▸ **Exercise instructions**
Word for word, copy out the records given below.
##########
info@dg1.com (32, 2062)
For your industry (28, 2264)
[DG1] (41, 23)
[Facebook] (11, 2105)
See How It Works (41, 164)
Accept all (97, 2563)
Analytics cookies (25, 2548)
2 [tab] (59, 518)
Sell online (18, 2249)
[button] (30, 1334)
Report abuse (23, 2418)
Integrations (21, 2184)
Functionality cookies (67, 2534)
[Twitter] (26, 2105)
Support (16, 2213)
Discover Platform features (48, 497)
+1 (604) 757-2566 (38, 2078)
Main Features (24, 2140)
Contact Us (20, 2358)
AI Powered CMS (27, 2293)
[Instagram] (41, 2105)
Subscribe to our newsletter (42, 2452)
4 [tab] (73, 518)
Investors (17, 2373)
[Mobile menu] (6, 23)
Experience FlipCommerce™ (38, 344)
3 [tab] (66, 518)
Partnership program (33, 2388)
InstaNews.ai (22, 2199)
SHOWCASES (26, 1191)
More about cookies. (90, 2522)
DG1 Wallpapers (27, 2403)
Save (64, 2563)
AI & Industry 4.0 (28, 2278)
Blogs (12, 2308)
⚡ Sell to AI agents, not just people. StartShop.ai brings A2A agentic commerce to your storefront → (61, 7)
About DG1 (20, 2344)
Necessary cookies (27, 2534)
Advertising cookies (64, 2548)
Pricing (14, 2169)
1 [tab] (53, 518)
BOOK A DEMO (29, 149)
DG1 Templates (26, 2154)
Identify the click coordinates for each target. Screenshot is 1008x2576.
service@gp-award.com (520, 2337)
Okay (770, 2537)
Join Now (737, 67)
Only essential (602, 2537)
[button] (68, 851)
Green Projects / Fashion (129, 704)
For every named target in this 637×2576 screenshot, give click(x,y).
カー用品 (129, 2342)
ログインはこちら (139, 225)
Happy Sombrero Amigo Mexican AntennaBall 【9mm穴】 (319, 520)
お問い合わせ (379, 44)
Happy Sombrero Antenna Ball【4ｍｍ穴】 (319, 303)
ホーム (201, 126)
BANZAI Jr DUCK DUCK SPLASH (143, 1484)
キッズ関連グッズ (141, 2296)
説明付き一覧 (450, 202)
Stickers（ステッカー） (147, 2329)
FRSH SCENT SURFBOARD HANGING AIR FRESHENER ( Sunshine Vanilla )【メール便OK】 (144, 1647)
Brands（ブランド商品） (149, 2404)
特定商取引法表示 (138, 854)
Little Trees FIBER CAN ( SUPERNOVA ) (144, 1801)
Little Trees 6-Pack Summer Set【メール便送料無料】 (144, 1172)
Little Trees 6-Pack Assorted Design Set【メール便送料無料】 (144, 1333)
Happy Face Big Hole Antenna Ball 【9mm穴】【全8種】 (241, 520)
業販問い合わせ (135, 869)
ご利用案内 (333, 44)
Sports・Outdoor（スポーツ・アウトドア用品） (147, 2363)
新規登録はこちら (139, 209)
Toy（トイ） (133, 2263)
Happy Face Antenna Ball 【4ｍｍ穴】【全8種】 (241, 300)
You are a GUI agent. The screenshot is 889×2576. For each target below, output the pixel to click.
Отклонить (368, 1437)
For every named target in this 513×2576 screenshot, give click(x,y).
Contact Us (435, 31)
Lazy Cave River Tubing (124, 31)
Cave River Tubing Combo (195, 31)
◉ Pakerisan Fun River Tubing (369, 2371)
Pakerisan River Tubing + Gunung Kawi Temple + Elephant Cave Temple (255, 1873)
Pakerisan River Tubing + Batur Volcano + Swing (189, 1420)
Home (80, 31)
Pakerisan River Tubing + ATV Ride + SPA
##########
▸ **Response for this exercise**
info@dg1.com (32, 2062)
For your industry (28, 2264)
[DG1] (41, 23)
[Facebook] (11, 2105)
See How It Works (41, 164)
Accept all (97, 2563)
Analytics cookies (25, 2548)
2 [tab] (59, 518)
Sell online (18, 2249)
[button] (30, 1334)
Report abuse (23, 2418)
Integrations (21, 2184)
Functionality cookies (67, 2534)
[Twitter] (26, 2105)
Support (16, 2213)
Discover Platform features (48, 497)
+1 (604) 757-2566 (38, 2078)
Main Features (24, 2140)
Contact Us (20, 2358)
AI Powered CMS (27, 2293)
[Instagram] (41, 2105)
Subscribe to our newsletter (42, 2452)
4 [tab] (73, 518)
Investors (17, 2373)
[Mobile menu] (6, 23)
Experience FlipCommerce™ (38, 344)
3 [tab] (66, 518)
Partnership program (33, 2388)
InstaNews.ai (22, 2199)
SHOWCASES (26, 1191)
More about cookies. (90, 2522)
DG1 Wallpapers (27, 2403)
Save (64, 2563)
AI & Industry 4.0 (28, 2278)
Blogs (12, 2308)
⚡ Sell to AI agents, not just people. StartShop.ai brings A2A agentic commerce to your storefront → (61, 7)
About DG1 (20, 2344)
Necessary cookies (27, 2534)
Advertising cookies (64, 2548)
Pricing (14, 2169)
1 [tab] (53, 518)
BOOK A DEMO (29, 149)
DG1 Templates (26, 2154)
Identify the click coordinates for each target. Screenshot is 1008x2576.
service@gp-award.com (520, 2337)
Okay (770, 2537)
Join Now (737, 67)
Only essential (602, 2537)
[button] (68, 851)
Green Projects / Fashion (129, 704)
For every named target in this 637×2576 screenshot, give click(x,y).
カー用品 (129, 2342)
ログインはこちら (139, 225)
Happy Sombrero Amigo Mexican AntennaBall 【9mm穴】 (319, 520)
お問い合わせ (379, 44)
Happy Sombrero Antenna Ball【4ｍｍ穴】 (319, 303)
ホーム (201, 126)
BANZAI Jr DUCK DUCK SPLASH (143, 1484)
キッズ関連グッズ (141, 2296)
説明付き一覧 (450, 202)
Stickers（ステッカー） (147, 2329)
FRSH SCENT SURFBOARD HANGING AIR FRESHENER ( Sunshine Vanilla )【メール便OK】 (144, 1647)
Brands（ブランド商品） (149, 2404)
特定商取引法表示 (138, 854)
Little Trees FIBER CAN ( SUPERNOVA ) (144, 1801)
Little Trees 6-Pack Summer Set【メール便送料無料】 (144, 1172)
Little Trees 6-Pack Assorted Design Set【メール便送料無料】 (144, 1333)
Happy Face Big Hole Antenna Ball 【9mm穴】【全8種】 (241, 520)
業販問い合わせ (135, 869)
ご利用案内 (333, 44)
Sports・Outdoor（スポーツ・アウトドア用品） (147, 2363)
新規登録はこちら (139, 209)
Toy（トイ） (133, 2263)
Happy Face Antenna Ball 【4ｍｍ穴】【全8種】 (241, 300)
You are a GUI agent. The screenshot is 889×2576. For each target below, output the pixel to click.
Отклонить (368, 1437)
For every named target in this 513×2576 screenshot, give click(x,y).
Contact Us (435, 31)
Lazy Cave River Tubing (124, 31)
Cave River Tubing Combo (195, 31)
◉ Pakerisan Fun River Tubing (369, 2371)
Pakerisan River Tubing + Gunung Kawi Temple + Elephant Cave Temple (255, 1873)
Pakerisan River Tubing + Batur Volcano + Swing (189, 1420)
Home (80, 31)
Pakerisan River Tubing + ATV Ride + SPA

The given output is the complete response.